Exercise aim ->
Please copy the part of the listing that opens with the line containing "You are a computer-use agent. Screen" and closes with the line containing "Action: (55, 297)", changing "northernmost" to "southernmost" and leaving everything else the same.

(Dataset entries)
--------------------------------------------------
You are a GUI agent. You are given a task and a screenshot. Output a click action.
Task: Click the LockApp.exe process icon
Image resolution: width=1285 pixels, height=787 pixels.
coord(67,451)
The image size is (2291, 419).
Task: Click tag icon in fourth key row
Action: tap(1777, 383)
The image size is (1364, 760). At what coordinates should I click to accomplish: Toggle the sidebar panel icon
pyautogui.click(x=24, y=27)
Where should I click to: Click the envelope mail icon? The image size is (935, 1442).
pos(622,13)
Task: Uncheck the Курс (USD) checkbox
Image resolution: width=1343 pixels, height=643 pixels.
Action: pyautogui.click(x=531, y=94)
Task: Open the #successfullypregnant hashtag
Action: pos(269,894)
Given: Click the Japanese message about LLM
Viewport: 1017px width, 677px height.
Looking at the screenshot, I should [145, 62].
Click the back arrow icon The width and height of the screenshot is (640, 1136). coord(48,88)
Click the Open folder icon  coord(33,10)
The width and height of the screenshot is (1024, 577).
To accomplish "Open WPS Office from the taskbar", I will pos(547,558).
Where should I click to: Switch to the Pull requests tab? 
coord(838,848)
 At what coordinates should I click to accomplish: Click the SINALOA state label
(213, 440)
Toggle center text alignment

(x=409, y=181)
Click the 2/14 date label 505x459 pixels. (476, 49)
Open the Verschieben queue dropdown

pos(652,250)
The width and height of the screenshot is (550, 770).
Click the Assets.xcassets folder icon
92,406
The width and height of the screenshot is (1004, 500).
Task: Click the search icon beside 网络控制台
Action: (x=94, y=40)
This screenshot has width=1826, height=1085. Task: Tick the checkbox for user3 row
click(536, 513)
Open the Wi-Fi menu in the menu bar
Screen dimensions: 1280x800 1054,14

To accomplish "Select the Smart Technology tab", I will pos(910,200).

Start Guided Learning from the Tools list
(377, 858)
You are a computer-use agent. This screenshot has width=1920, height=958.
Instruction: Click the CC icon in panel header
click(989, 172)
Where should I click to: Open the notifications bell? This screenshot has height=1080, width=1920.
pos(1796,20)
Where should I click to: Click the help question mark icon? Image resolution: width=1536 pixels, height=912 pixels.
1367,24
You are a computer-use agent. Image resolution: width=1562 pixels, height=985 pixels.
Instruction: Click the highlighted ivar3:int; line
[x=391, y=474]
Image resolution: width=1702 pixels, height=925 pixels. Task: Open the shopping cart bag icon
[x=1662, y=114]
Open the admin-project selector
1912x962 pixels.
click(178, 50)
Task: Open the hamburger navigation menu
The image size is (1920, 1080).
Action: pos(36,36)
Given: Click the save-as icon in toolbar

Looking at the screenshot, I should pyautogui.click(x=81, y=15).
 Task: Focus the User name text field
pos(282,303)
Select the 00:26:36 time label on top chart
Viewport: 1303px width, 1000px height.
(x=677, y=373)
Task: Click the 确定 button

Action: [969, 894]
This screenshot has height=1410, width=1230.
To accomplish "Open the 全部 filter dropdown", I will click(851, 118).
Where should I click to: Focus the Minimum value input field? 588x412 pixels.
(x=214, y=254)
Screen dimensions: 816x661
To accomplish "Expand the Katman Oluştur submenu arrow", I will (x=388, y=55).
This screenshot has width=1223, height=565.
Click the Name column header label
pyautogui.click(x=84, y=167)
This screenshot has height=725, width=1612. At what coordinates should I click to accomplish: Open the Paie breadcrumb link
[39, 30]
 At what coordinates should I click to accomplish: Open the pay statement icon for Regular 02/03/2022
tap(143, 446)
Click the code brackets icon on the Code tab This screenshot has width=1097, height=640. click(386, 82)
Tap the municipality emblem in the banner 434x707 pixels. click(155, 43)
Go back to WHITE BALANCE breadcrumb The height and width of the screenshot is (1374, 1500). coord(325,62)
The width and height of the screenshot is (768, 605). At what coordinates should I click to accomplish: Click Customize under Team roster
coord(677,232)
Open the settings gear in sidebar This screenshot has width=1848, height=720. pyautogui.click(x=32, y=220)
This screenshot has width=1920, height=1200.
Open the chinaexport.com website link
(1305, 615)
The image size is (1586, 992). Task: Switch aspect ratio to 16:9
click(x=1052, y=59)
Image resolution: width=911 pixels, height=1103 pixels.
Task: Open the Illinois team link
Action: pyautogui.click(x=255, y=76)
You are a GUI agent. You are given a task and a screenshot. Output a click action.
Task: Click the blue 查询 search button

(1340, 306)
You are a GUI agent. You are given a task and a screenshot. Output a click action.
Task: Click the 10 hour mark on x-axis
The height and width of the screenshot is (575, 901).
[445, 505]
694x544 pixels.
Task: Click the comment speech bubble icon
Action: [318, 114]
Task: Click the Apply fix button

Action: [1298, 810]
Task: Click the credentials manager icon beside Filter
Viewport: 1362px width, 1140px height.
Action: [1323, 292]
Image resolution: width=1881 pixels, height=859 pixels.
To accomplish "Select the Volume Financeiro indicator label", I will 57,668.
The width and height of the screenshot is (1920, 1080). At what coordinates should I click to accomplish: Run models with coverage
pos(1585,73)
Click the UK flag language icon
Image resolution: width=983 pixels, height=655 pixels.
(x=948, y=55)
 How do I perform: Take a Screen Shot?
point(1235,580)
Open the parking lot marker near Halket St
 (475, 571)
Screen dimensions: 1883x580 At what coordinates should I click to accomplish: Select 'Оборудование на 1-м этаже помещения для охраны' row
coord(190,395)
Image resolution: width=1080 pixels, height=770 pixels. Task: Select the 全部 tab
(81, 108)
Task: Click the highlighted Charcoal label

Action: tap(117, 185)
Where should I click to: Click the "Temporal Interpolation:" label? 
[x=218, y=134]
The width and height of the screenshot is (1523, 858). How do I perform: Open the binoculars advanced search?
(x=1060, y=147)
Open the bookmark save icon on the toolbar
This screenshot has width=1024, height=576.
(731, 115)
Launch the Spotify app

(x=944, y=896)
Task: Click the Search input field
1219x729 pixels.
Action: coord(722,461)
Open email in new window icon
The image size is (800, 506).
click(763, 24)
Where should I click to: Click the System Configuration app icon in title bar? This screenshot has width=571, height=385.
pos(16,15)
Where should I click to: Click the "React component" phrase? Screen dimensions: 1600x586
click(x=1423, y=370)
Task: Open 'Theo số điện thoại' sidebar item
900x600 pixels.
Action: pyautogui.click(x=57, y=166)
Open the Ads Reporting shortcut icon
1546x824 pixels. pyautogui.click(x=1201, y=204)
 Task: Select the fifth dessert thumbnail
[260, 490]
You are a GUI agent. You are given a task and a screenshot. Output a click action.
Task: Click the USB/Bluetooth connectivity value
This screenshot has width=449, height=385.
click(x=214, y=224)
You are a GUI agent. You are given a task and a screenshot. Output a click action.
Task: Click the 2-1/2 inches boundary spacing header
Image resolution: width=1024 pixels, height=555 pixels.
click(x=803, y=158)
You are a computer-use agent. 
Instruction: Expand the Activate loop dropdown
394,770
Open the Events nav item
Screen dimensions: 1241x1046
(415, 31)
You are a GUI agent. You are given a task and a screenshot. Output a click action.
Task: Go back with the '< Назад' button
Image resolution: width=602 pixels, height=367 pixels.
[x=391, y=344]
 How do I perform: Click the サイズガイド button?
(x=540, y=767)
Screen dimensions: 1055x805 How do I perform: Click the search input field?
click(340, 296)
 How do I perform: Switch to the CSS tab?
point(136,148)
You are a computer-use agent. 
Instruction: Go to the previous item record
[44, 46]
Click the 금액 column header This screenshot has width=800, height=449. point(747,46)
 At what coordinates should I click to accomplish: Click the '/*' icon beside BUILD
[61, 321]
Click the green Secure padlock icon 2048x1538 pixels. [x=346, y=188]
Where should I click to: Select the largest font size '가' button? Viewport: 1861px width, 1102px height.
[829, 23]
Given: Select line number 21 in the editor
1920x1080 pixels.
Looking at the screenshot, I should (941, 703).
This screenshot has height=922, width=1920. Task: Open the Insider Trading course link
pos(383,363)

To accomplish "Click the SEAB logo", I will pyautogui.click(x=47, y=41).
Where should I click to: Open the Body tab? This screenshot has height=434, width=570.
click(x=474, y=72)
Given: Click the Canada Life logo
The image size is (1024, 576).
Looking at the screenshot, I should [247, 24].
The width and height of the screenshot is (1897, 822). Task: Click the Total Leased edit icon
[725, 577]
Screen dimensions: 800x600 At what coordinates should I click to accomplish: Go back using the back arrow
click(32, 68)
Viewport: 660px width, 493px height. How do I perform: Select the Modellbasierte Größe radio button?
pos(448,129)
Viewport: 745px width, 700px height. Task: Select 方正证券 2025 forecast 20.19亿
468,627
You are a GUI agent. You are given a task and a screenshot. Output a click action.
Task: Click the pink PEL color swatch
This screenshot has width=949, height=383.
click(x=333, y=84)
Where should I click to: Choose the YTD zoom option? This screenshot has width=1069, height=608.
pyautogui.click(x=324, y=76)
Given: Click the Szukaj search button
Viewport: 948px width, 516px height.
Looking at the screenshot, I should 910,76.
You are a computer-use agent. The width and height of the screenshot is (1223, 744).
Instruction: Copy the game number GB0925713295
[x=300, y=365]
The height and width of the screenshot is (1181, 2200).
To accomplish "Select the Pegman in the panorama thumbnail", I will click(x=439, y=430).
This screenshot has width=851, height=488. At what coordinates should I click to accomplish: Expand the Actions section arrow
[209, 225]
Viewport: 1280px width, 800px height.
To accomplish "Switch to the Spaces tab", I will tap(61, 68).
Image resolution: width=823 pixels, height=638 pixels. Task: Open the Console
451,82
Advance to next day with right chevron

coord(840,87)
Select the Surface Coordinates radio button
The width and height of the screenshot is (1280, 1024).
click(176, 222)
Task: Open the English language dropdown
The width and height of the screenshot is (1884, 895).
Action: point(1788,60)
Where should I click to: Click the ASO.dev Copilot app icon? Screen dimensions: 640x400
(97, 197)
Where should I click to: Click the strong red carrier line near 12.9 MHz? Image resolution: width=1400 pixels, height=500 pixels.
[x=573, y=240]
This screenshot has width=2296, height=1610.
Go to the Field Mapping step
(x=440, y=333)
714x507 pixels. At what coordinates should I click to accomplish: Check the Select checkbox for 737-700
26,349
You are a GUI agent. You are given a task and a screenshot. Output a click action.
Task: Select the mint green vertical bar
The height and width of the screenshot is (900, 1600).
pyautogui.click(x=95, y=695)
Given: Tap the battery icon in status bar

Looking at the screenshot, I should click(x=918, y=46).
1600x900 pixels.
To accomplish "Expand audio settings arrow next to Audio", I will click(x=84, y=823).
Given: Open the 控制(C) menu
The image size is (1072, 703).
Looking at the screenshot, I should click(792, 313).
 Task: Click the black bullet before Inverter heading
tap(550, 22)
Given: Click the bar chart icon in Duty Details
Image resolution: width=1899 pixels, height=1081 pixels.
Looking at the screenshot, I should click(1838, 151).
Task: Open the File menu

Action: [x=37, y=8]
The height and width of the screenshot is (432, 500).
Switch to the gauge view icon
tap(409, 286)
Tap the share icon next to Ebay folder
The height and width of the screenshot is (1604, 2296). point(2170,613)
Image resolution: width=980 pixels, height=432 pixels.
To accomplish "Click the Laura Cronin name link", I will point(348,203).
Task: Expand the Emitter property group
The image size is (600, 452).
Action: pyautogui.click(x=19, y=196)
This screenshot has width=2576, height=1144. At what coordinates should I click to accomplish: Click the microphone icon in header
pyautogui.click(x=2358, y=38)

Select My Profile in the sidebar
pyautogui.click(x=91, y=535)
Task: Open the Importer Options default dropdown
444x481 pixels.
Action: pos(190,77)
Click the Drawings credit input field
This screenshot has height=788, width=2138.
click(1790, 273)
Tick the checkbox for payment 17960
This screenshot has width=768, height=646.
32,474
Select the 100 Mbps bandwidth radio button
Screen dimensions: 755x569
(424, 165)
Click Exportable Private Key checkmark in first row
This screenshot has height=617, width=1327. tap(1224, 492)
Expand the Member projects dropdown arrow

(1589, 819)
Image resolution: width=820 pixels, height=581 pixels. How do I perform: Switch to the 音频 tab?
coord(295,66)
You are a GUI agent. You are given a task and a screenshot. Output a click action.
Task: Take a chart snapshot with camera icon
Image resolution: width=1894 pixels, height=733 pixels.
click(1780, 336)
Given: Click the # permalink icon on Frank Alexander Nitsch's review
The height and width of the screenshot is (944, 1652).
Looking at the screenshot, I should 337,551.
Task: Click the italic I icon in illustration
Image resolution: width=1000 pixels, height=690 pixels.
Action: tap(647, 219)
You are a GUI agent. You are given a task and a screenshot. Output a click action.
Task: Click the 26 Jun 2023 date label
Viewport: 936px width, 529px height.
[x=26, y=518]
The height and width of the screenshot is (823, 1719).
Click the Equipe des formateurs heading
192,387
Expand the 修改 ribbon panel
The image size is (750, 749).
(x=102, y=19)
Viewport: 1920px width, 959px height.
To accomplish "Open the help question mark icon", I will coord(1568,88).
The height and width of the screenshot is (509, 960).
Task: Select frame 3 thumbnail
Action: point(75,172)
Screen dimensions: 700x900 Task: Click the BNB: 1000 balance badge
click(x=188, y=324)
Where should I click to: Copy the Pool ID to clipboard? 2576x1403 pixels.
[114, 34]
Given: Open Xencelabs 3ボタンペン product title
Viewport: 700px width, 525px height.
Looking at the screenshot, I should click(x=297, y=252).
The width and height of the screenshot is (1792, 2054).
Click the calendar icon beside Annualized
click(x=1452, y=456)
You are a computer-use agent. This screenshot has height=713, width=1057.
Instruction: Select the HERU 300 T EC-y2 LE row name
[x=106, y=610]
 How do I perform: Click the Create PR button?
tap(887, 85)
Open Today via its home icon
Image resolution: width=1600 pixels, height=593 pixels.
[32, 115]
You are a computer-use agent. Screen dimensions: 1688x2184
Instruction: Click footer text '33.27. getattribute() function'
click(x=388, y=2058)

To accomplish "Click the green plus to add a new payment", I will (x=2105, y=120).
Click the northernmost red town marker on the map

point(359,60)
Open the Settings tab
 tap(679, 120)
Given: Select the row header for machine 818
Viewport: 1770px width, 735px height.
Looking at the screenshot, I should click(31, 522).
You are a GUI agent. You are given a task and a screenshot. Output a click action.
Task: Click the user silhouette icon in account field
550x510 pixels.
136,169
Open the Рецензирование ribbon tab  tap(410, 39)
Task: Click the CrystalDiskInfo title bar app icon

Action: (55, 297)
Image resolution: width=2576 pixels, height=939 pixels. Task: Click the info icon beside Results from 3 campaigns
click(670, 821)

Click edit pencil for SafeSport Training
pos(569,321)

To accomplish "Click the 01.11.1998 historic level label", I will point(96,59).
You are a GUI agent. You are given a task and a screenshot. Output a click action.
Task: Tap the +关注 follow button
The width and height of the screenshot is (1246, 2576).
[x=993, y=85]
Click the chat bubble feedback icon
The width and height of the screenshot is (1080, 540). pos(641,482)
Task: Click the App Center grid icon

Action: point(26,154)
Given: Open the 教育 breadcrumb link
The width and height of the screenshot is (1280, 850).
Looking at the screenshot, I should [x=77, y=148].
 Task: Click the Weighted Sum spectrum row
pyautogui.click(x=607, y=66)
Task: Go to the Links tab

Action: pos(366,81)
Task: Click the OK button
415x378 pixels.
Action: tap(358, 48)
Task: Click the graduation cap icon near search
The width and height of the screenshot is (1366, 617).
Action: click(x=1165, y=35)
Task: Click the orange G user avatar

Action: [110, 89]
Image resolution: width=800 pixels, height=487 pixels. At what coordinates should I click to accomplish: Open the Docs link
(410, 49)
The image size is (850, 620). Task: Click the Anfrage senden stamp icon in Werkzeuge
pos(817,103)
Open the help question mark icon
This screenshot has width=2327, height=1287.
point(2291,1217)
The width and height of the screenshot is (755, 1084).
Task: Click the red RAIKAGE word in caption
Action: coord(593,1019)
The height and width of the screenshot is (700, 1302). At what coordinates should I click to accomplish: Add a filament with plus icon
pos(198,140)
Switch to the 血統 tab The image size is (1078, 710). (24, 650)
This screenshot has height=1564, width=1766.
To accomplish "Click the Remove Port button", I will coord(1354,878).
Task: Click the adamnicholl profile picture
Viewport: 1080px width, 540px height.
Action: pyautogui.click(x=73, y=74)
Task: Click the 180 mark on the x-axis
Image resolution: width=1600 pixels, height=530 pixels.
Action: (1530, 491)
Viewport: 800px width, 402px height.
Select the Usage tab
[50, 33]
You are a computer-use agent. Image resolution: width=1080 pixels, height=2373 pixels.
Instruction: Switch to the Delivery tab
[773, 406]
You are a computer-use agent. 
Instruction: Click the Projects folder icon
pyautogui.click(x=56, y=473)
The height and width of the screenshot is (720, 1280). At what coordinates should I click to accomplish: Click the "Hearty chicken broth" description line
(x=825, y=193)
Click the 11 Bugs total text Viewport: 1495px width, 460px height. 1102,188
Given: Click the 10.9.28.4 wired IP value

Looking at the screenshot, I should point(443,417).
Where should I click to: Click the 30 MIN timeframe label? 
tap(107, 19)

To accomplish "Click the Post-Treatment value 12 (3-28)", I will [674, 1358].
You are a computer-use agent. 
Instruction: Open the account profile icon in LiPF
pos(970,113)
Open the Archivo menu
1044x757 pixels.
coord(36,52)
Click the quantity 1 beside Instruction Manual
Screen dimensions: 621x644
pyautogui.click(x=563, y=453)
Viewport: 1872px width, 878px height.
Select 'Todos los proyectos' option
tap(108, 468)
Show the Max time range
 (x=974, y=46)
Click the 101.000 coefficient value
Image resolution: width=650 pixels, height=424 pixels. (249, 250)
--------------------------------------------------
Expected answer ->
You are a computer-use agent. Screen dimensions: 1688x2184
Instruction: Click footer text '33.27. getattribute() function'
click(x=388, y=2058)

To accomplish "Click the green plus to add a new payment", I will (x=2105, y=120).
Click the southernmost red town marker on the map

point(359,60)
Open the Settings tab
 tap(679, 120)
Given: Select the row header for machine 818
Viewport: 1770px width, 735px height.
Looking at the screenshot, I should click(31, 522).
You are a GUI agent. You are given a task and a screenshot. Output a click action.
Task: Click the user silhouette icon in account field
550x510 pixels.
136,169
Open the Рецензирование ribbon tab  tap(410, 39)
Task: Click the CrystalDiskInfo title bar app icon

Action: (55, 297)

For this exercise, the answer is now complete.